## Given task
In the blog post below, how many hours a week does the writer say they can work at a job?

Hopefully, I'm getting better? I've never been to the school nurse in my year that I've been here. It's kinda a pride and principle thing to not go to the nurse. I think she/he (not sure the gender) is free to students, but I'm afraid to take the chance... But I'm also afraid that I'm getting pneumonia (paranoid much?) and I don't want that progressing...

We'll see.
===========================
My classes are really good. I am a little (stress "little") more fluent in Japanese. I at least understand faster what my Sensei is saying when she speaks to me in 日本語 (that's kanji for "Japanese (language)"). I'm also really enjoying both of my philosophy classes. I get to think and share my own opinions and arguments. Same with English. I'm getting to be more creative with my thinking and stuff. (Still haven't written a paper yet, though... >.>) History is good, too. But I haven't been reading The Ramayana like I should have been... x.x I have a comprehensive test the 20th of this month. So I should probably get on that. hahaha!! But yeah. I really like my classes. Aaaand! I got the seminar speaker that I wanted, thank goodness. Hopefully, the paper for this guy will be easier, and I won't have to completely BS it. (I'm good at BSing. And I'm good at doing it in a way that isn't blatantly obvious. A skill that, while not the BEST, is at least helpful so that, as a worker, I'm always busy at a job, even if I'm not really sure I'm doing something that needs to be done right then. (I BS only if I have no idea what I should be doing or how exactly to go about doing something, like writing a paper about the chaos theory... >.>)) But yeah. I'm thinking this will be a good semester, too. :)

But I have to get a job. Thankfully, my mother gave me some leeway. I told her I didn't know if I could handle a job, plus school, plus lots of reading for homework (seeing as I can be a slow reader at times), plus a social life, plus clubs and karate... She said that I should still look, and if the prospective employer can't understand that I can only work for 10-15 hours a week, then I can just say, "Thanks. Have a good day," and then I can look elsewhere for a job. *shrug* We'll see. While being sick probably wouldn't be a good time to look for a job and give a good impression. :P But I have a place called the Asian Grill that is supposed to be hiring servers. Not sure if all the positions are filled yet, since I still haven't called, but that'll be one of my first calls when I get better. I also have to look in on departments here at school to see if they need a filer or typist or some other position filled. hahaha. Wish me luck! :D

Well, this is a REALLY long post. So I'll let you guys get on with your beautiful lives and let you free of having to read about my otherwise boring one. hahahaha!

## Source data
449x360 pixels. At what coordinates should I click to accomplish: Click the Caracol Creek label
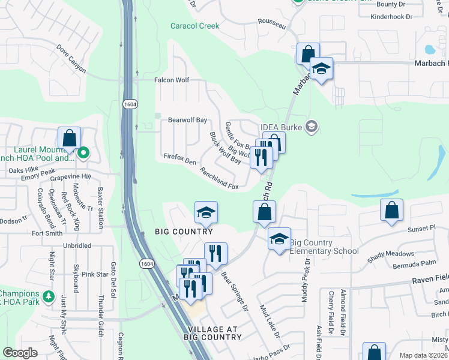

## Completed task
10-15 hours a week.